To do - Return every entry from the listing below unaltered.

━━ Source records

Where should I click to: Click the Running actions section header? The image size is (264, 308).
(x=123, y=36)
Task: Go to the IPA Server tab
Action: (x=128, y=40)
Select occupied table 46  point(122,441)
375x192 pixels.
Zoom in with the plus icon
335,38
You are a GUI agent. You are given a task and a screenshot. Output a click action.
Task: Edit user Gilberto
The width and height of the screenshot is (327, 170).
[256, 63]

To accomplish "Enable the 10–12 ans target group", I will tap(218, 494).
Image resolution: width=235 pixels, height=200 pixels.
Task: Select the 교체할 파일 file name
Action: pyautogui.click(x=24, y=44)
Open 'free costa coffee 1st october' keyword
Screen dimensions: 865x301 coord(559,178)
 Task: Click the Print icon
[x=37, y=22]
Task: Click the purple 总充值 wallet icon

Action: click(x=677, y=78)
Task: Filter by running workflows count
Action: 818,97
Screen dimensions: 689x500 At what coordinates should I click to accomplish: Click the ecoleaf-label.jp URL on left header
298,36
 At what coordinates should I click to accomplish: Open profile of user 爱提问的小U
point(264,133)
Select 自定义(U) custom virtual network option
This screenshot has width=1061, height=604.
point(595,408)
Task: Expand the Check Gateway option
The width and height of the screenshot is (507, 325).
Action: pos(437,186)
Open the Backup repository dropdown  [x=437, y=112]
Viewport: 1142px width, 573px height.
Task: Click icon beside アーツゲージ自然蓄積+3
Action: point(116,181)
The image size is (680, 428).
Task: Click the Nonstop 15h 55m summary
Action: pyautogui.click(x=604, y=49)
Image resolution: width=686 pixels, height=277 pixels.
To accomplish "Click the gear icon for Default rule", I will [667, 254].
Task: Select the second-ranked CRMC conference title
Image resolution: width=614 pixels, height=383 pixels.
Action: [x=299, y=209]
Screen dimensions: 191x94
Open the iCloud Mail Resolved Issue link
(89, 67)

━━━━

Task answer -
Where should I click to: Click the Running actions section header? The image size is (264, 308).
(x=123, y=36)
Task: Go to the IPA Server tab
Action: (x=128, y=40)
Select occupied table 46  point(122,441)
375x192 pixels.
Zoom in with the plus icon
335,38
You are a GUI agent. You are given a task and a screenshot. Output a click action.
Task: Edit user Gilberto
The width and height of the screenshot is (327, 170).
[256, 63]

To accomplish "Enable the 10–12 ans target group", I will tap(218, 494).
Image resolution: width=235 pixels, height=200 pixels.
Task: Select the 교체할 파일 file name
Action: pyautogui.click(x=24, y=44)
Open 'free costa coffee 1st october' keyword
Screen dimensions: 865x301 coord(559,178)
 Task: Click the Print icon
[x=37, y=22]
Task: Click the purple 总充值 wallet icon

Action: click(x=677, y=78)
Task: Filter by running workflows count
Action: 818,97
Screen dimensions: 689x500 At what coordinates should I click to accomplish: Click the ecoleaf-label.jp URL on left header
298,36
 At what coordinates should I click to accomplish: Open profile of user 爱提问的小U
point(264,133)
Select 自定义(U) custom virtual network option
This screenshot has width=1061, height=604.
point(595,408)
Task: Expand the Check Gateway option
The width and height of the screenshot is (507, 325).
Action: pos(437,186)
Open the Backup repository dropdown  [x=437, y=112]
Viewport: 1142px width, 573px height.
Task: Click icon beside アーツゲージ自然蓄積+3
Action: point(116,181)
The image size is (680, 428).
Task: Click the Nonstop 15h 55m summary
Action: pyautogui.click(x=604, y=49)
Image resolution: width=686 pixels, height=277 pixels.
To accomplish "Click the gear icon for Default rule", I will [667, 254].
Task: Select the second-ranked CRMC conference title
Image resolution: width=614 pixels, height=383 pixels.
Action: [x=299, y=209]
Screen dimensions: 191x94
Open the iCloud Mail Resolved Issue link
(89, 67)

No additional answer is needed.